Activity
Could you write out each of the records below exactly?

Stored data
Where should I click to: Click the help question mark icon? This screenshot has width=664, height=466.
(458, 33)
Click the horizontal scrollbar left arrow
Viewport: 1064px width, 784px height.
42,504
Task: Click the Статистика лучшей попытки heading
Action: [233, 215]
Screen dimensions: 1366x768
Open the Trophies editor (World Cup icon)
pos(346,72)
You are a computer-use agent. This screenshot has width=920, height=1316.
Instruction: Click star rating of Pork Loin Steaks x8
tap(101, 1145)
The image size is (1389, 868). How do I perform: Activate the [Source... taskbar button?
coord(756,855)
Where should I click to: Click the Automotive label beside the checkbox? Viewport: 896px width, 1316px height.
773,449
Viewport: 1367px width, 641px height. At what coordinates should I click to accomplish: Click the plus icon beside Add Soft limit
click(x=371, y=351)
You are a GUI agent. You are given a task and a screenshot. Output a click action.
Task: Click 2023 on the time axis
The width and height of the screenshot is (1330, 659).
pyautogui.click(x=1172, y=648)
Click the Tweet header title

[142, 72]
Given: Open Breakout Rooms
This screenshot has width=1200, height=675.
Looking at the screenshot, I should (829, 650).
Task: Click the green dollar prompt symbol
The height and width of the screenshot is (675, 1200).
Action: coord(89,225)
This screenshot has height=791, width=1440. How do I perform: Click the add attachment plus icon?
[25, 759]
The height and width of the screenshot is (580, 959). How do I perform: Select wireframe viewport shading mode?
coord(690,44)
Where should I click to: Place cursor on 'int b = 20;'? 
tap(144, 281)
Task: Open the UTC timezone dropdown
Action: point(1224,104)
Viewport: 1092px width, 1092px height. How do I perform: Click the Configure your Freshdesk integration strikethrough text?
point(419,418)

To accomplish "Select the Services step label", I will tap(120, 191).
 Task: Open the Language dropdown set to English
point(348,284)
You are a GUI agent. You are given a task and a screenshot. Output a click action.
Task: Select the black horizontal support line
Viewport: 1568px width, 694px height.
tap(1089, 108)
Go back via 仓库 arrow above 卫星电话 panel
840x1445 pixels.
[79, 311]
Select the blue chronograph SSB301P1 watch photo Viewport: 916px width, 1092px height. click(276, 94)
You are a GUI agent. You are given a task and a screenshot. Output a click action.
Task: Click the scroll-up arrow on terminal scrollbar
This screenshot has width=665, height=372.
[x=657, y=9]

Solution to the problem
Where should I click to: Click the help question mark icon? This screenshot has width=664, height=466.
(458, 33)
Click the horizontal scrollbar left arrow
Viewport: 1064px width, 784px height.
42,504
Task: Click the Статистика лучшей попытки heading
Action: [233, 215]
Screen dimensions: 1366x768
Open the Trophies editor (World Cup icon)
pos(346,72)
You are a computer-use agent. This screenshot has width=920, height=1316.
Instruction: Click star rating of Pork Loin Steaks x8
tap(101, 1145)
The image size is (1389, 868). How do I perform: Activate the [Source... taskbar button?
coord(756,855)
Where should I click to: Click the Automotive label beside the checkbox? Viewport: 896px width, 1316px height.
773,449
Viewport: 1367px width, 641px height. At what coordinates should I click to accomplish: Click the plus icon beside Add Soft limit
click(x=371, y=351)
You are a GUI agent. You are given a task and a screenshot. Output a click action.
Task: Click 2023 on the time axis
The width and height of the screenshot is (1330, 659).
pyautogui.click(x=1172, y=648)
Click the Tweet header title

[142, 72]
Given: Open Breakout Rooms
This screenshot has width=1200, height=675.
Looking at the screenshot, I should (829, 650).
Task: Click the green dollar prompt symbol
The height and width of the screenshot is (675, 1200).
Action: coord(89,225)
This screenshot has height=791, width=1440. How do I perform: Click the add attachment plus icon?
[25, 759]
The height and width of the screenshot is (580, 959). How do I perform: Select wireframe viewport shading mode?
coord(690,44)
Where should I click to: Place cursor on 'int b = 20;'? 
tap(144, 281)
Task: Open the UTC timezone dropdown
Action: point(1224,104)
Viewport: 1092px width, 1092px height. How do I perform: Click the Configure your Freshdesk integration strikethrough text?
point(419,418)

To accomplish "Select the Services step label", I will tap(120, 191).
 Task: Open the Language dropdown set to English
point(348,284)
You are a GUI agent. You are given a task and a screenshot. Output a click action.
Task: Select the black horizontal support line
Viewport: 1568px width, 694px height.
tap(1089, 108)
Go back via 仓库 arrow above 卫星电话 panel
840x1445 pixels.
[79, 311]
Select the blue chronograph SSB301P1 watch photo Viewport: 916px width, 1092px height. click(276, 94)
You are a GUI agent. You are given a task and a screenshot. Output a click action.
Task: Click the scroll-up arrow on terminal scrollbar
This screenshot has width=665, height=372.
[x=657, y=9]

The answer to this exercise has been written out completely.